A short turnaround time for testing is important for slowing the spread of COVID-19 because it gives contact tracers enough time to notify people who may have been exposed to COVID-19 and help them quarantine, according to a July study published in The Lancet.

Kosuri said he hopes to eventually test the campus population twice a week.

Arboleda said she and other UCLA researchers are working to make the test widely accessible but added there are logistical challenges they are working on before the test can be deployed more broadly.

“There’s some great benefits to it; it is a new (technology),” Arboleda said. “New technology can be challenging to adapt, especially in (a) pandemic.”

The process for users of SwabSeq is simple – students can conduct the tests themselves, without the need for direct assistance from staff, Kosuri said. Reducing the need for assistance removes a logistical challenge common with COVID-19 testing, he said.

SwabSeq can test both nasal and oral samples, which could allow students to either insert a swab into their nose or spit into a tube, Arboleda said.

Once the user places their sample in the tube, they can use a web app to scan a barcode on the tube. The barcode registers the sample to the student and reduces the need for paperwork, Arboleda said.

(Screencpature by Noah Danesh)
Eleazar Eskin, chair of computational medicine and professor of computer science and human genetics, and a team of UCLA researchers developed the concept of the web app. (Screen capture by Noah Danesh/Daily Bruin)

There is a unique molecular code attached to each sample, allowing the researchers to combine all of the samples together into a large batch, according to the preprint article.
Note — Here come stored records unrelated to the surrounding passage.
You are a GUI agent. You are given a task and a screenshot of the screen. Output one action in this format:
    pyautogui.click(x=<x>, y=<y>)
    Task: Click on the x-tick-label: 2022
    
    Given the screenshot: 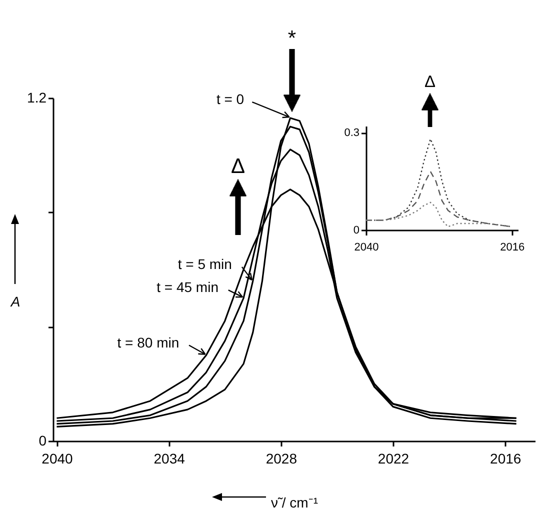 What is the action you would take?
    pyautogui.click(x=394, y=458)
They look through the entire batch for the virus, and if the virus is present, the unique molecular code lets the researchers identify what sample the virus came from.

This allows the researchers to test thousands of samples at the same time, Arboleda said.
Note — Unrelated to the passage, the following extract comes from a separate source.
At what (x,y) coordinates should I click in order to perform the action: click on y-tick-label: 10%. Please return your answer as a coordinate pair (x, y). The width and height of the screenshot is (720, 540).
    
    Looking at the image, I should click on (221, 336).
“Anything that you have someone do by hand is going to be a process that you can do on a small scale of 100 samples,” Arboleda said. “But on a larger scale of thousands of samples, that’s where it kind of falls apart. … (SwabSeq is) something that you can do at a really large scale for thousands of people a day, without millions of dollars of automation.”

PCR testing requires an additional step of processing, called purification, which increases costs. It also requires either intensive labor or investment in expensive automation, she added.
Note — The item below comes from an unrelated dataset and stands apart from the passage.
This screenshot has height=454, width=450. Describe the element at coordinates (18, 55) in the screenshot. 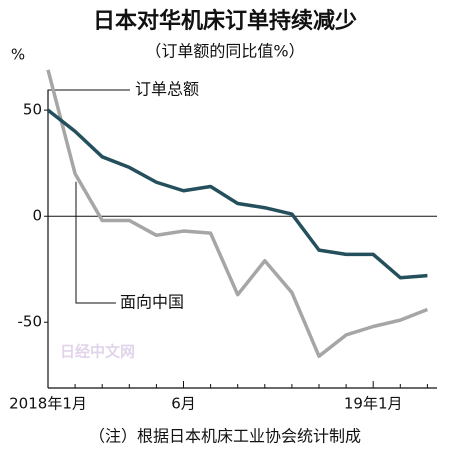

Materials used for purification have faced shortages during the pandemic, Arboleda said, which has slowed down PCR testing.

The researchers found that they can still retain sensitivity of the testing without purification, Arboleda said.

SwabSeq also has the potential to look for not only the coronavirus but also other infectious diseases like the flu, Arboleda said.

“This has the potential to be really scalable,” Arboleda said. “Not just scalable in that we can run thousands of tests a day with the technology – it’s scalable in that you can easily adapt it to add other infectious disease antigens.”